El recambio de concejales lanusenses provocó polémicas y duros cuestionamientos en el Cuerpo. A las críticas del radical Carlos Folino se sumó el justicialista Omar López, quien también puso en jaque el rigor moral de estas modificaciones al indicar que se llevan a cabo en “momentos claves”, como el tratamiento de la rendición de cuentas o del presupuesto. Pidió frenar “la intolerancia” del Ejecutivo local, y criticó al recientemente asumido concejal Héctor Bonfiglio por haber faltado a la sesión del pasado viernes.
El caso recientemente señalado por López es el de su par del Frente para la Victoria Alicia Márquez, quien asumió hace tres semanas en reemplazo de la renunciante de Libres del Sur Paola Rezzano, y apenas tres días antes de que se tratara en sesión la ejecución presupuestaria correspondiente a 2010.
Los cambios no terminaron allí, porque a la entrada de Márquez le siguió su propia salida por motivos de “imposibilidad” de reemplazarla en sus funciones en el área de limpieza y recolección de residuos; tras ello, se anunció que en su lugar estará Héctor Bonfiglio, quien en el 2007 había asumido como concejal, luego pasó a ser secretario de gobierno, para pasar a ser en el 2009 el responsable del área de Obras Públicas, y finalmente ahora volver al puesto para el que fue electo por medio del voto del pueblo.

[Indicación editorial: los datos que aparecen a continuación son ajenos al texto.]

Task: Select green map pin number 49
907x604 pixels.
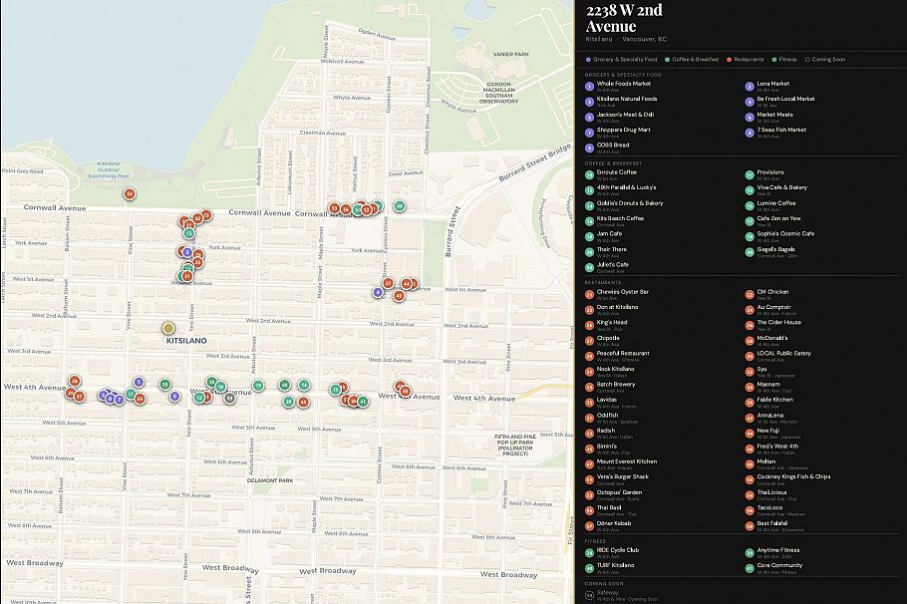Action: (400, 206)
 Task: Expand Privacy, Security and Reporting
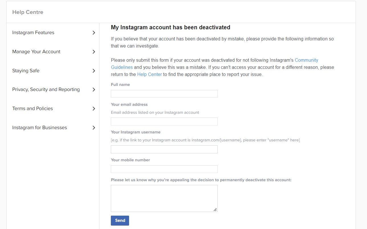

En este sentido, López criticó con dureza los movimientos de concejales en las fechas claves para la labor legislativa local, aunque admitió que se tratan de posibilidades contempladas en la Ley.
“En la parte administrativa, es una situación normal que cuando un concejal pide licencia el que sigue en la lista en la que él estaba asuma. Si se analizan los movimientos que hubo, prácticamente fueron destinados solamente para aprobar la rendición de cuentas o el presupuesto, y éticamente esto es bastante cuestionable”, evaluó en diálogo con Info Región.
Consideró que una de las necesidades que hoy por hoy afecta al intendente del distrito, el kirchnerista Darío Díaz Pérez, es la de asegurarse los números dentro del recinto a la hora de las votaciones, y que por ese motivo hubo apremio por colocar a un nuevo concejal, que fue Márquez, la cual tuvo que renunciar apenas unas semanas después ya que al Ejecutivo local se le dificultó encontrar un reemplazo en sus funciones.
Aseguró que la fugaz presencia de Márquez por los pasillos del Concejo trasluce un funcionamiento político donde la estructura que responde al Intendente “cada vez es menor”, por lo cual éste “busca asegurarse que los ediles levanten la mano sin preguntar”, y sin el tiempo suficiente para que analicen cada expediente sobre el que tienen que trabajar.
“Una rendición refleja si han cumplido o no lo que se pautó en el presupuesto, y eso merece el análisis profundo. No pueden venir tres días, tres horas antes y decir que está todo bien, o inclusive ser juez y parte, porque la mayoría o una parte de esa elevación de esa rendición la han hecho los mismos que la votan favorablemente”, criticó el precandidato a intendente por esa fuerza.
Asimismo, respecto al caso particular de Bonfiglio, aclaró que éste no asumió en la última sesión ordinaria que tuvo lugar el pasado viernes porque ya lo había hecho en el 2007, por lo cual no era necesario todo el acto protocolar.
Criticó que solamente hubiera enviado una carta de notificación y que estuviera ausente en la jornada deliberativa del 3 de junio tratándose, precisamente, de su primera sesión al retomar su actividad de edil.
En otro orden, insistió que no se pudo obtener el tratamiento sobre tablas del proyecto para que se frene con la demolición del circuito vial ubicado en el Parque Eva Perón debido a “un tecnicismo”, puesto que la oposición no alcanzó los dos tercios necesarios en la votación.
Sin embargo, resaltó que la mayoría del Concejo está de acuerdo en que se pare la destrucción de la pista, en tanto agregó que “en Lanús se destruye sin haber construido nada alternativo”, y aclaró que no está en contra del Parque de la Memoria que se está levantando en su lugar sino de que se destruya la pista y no se la reemplace.
“Hay que parar con la intolerancia de un Ejecutivo municipal que ha demostrado en infinidad de actos administrativos que lo único que pretende es demostrar que tiene el manejo, que hace lo que se le da la gana, y lo hace mayormente destruyendo, persiguiendo, y sin tener en cuenta en lo más mínimo lo que desea el contribuyente de Lanús”, concluyó.